About me
Hi, I'm NoctiVision — a high school student and a quiet photographer who finds peace in stillness.
I love capturing moments when the world feels silent: the calm before dawn, the glow of city lights through the mist, or the endless expanse beneath a sky full of stars.
I shoot mostly with my Canon EOS 80D.
It's not the newest camera, but it has been with me through countless nights and changing seasons.
Over time, I've come to believe that light shapes the picture, but color gives it a soul.
Colors speak quietly — through contrast, balance, and restraint — defining the emotional weight of an image far more than sharpness ever could.
My editing approach is restrained and cinematic.
I avoid high saturation, letting contrast and tone carry the mood instead.
I often work with strong complementary colors, balancing warmth and coolness to create subtle tension and atmosphere.

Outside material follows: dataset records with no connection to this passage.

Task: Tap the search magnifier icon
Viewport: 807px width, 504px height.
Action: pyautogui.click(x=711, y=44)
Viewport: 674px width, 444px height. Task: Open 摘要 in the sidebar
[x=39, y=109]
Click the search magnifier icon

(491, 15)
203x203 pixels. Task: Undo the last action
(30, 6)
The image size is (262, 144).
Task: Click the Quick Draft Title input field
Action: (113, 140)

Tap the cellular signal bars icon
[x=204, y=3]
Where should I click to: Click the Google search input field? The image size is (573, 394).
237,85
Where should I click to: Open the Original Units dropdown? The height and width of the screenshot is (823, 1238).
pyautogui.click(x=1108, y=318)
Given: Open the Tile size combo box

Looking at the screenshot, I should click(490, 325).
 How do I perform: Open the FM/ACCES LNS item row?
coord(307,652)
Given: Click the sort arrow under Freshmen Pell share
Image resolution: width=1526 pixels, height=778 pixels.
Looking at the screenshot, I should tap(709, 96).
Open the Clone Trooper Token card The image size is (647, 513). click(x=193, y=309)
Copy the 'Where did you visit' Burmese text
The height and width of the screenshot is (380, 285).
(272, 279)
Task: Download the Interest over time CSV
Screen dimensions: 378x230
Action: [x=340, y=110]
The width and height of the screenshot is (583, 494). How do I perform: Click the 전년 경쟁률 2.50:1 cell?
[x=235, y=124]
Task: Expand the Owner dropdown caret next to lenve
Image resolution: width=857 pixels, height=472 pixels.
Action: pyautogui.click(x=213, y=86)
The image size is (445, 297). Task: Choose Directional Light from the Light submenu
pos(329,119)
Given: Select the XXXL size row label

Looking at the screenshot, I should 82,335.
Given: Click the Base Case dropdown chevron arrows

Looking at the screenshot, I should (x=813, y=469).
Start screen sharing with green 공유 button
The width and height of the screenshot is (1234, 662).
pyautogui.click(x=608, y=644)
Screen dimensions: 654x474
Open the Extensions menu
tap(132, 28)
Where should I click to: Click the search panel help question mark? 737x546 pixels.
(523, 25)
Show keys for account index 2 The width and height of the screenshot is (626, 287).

Every curve I adjust, every hue I shift, is a step toward finding that fragile space between realism and emotion.
In the past, I used to shoot in bursts, trying to capture everything at once.
But after a few quiet walks in nature, I changed.
Now I shoot mostly in one-shot mode — it slows me down, lets me breathe, observe, and reflect before pressing the shutter.
Photography, for me, has become less about freezing motion and more about understanding it.
Lately, my passion for astrophotography has grown stronger.
I spend long nights beneath the stars, processing images in Siril, tracing the faint light of distant nebulae and galaxies.
There's something humbling about photographing the night sky — it reminds me how small we are, yet how much beauty can exist within a single frame.
I mostly focus on still images rather than video, because a photograph can preserve a moment with unmatched clarity and depth — a piece of time distilled into one frame.
It allows me to capture not just what I see, but what I feel.
The name NoctiVision comes from the idea of seeking light within darkness.
It's also inspired by the Nikon 58mm f/0.95 Noct, a lens I admire for its artistry and emotion.
Even though I don't use it, it represents what I love most about photography — the pursuit of light, meaning, and quiet beauty.
To me, photography isn't just about taking pictures.
It's about listening to the world, telling silent stories, and remembering what it feels like to be alive — in one fleeting, irreplaceable moment.